同性の私から見ても、主人公の松坂桃李さんはとてもセクシーと感じたし、女性ファンは悶絶ものでしょう(笑)

ただ、それだけで終わらず、様々な要素が複雑に絡み合い、ラストは清々しささえ感じさせる上質な仕上がりの作品です。

 

【この映画を観てほしい人】

この映画を観てほしいのは、女性やセックスに対する関心・妄想が高く、でもあまりよくわからない、という男子諸君です。

女性の欲望の多様さ、複雑さ、性的嗜好を知って「ええっ?」と目を白黒させ、現実に目が醒めることでしょう(笑)

 

この映画を見た女性がどのような感想を抱くのか、男性の私にはわかりません。

世代や価値観によりますが、半分くらいの女性は引くのではないか、という気もします。

しかし、幅広い世代の女性が登場するので、現在の自分に重ねてみたり、将来の自分を想像したり、考えさせられることが多いのではないか、とも思います。

 

【あらすじ】

日々の生活や女性関係に充実感を感じられず、大学にも行かず、バーでのバイトに明け暮れる主人公=森中領(もりなかりょう)。

ある日、ホストクラブに勤める友人が、美しい女性をバーに連れて来た。

「女なんてつまんないよ」とつぶやく領に興味を持った女性は、彼を闇の世界へ誘っていく……

 

【見どころ①】

何をおいても、松坂桃李さんの「存在感」でしょう。

まず、虚無的でアンニュイな雰囲気。

キレキレのイケメン設定ではなく、限界まで鍛え抜いたアスリートボディとも異なりますが、安定感あるナチュラルで包み込むような表情と肉体美が魅力的です。

 

そして、迫真の演技のセックスシーン。ほとんど演技とは思えず、実際にセックスしているのではないかという濡れ場が、ふんだんに展開されます。

隣りの席の推定60代の男性客も、反対隣りの席の推定20代の女性客も、そして私も、ごくりごくりと生唾を飲み込みながら、スクリーンに観入っていました。

 

【見どころ②】

女性の様々な「性のあり方」「性的嗜好」です。

AVなどを観たことがある男性なら「そんなこともある」と理解できるでしょうが、そのようなものを見たことがない女性は「そんなことあるの?」と驚き、引くかもしれません。

 

「性のあり方」「性的嗜好」は難しい問題です。

他者から見れば理解しがたい、いわゆる「変態」でも、本人にはそれが快感で幸福ということがあります。SMプレイなど、その端的な例です。

 

個人的には、犯罪性がなく、命に関わる危害を加えるものでなく、相手と合意の上であれば、個人の嗜好の範囲内で楽しくやりましょうね、と思います。
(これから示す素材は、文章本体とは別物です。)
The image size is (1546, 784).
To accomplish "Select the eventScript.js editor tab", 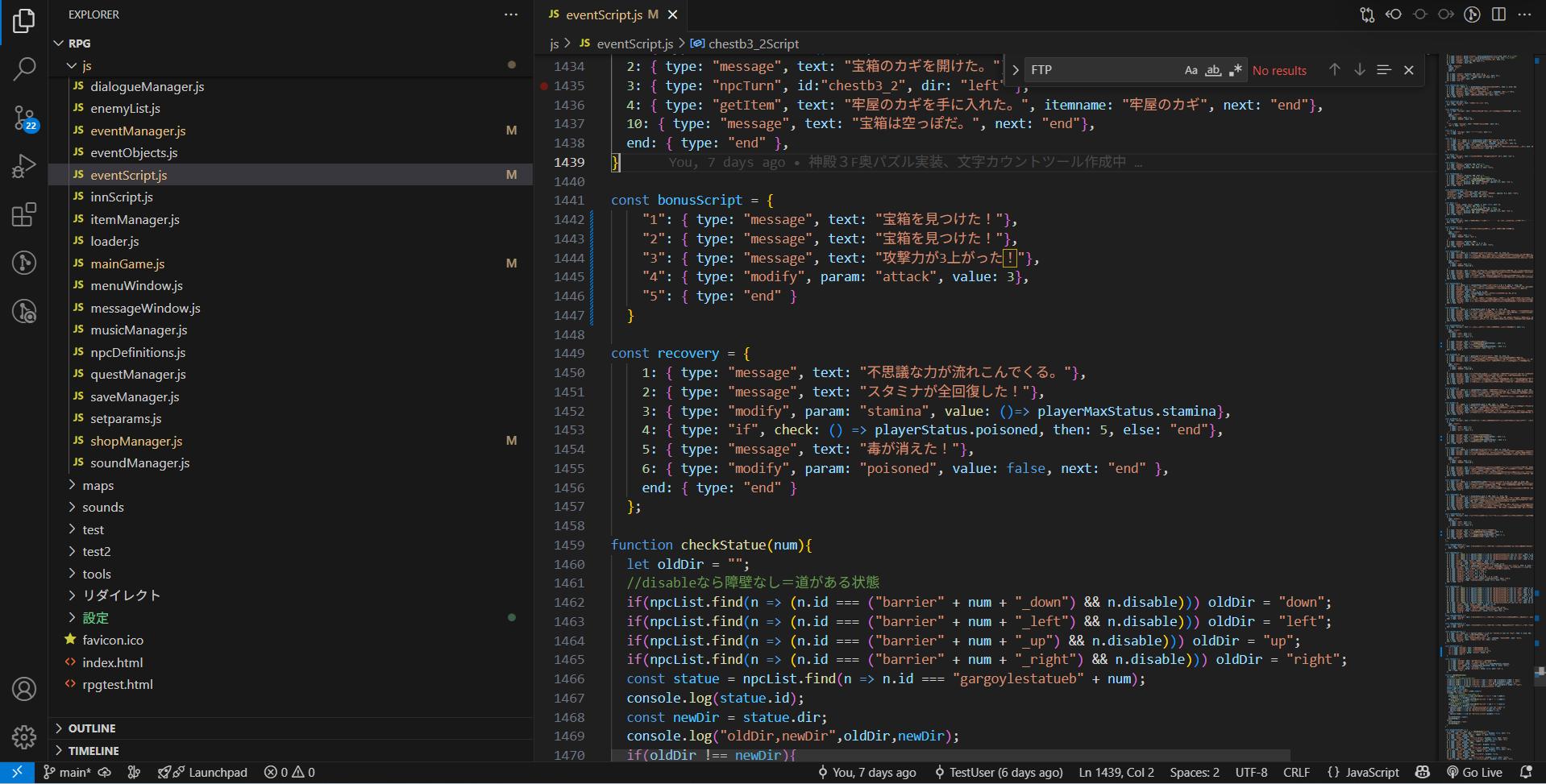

ただ、性欲は、人間の強烈な本能のひとつであり、一歩間違えると大変な不幸を招きかねない、という怖さもあります。

 

【おわりに】

性の問題はタブーとされがちです。

本作品は、あくまでフィクションですが、正面から性の本質と向き合った素晴らしい作品と思います。

松坂桃李さんが好きだから」「怖いもの見たさで」というかるい気持ちで観ても、心の奥深くに刻まれるものがきっとあると思います。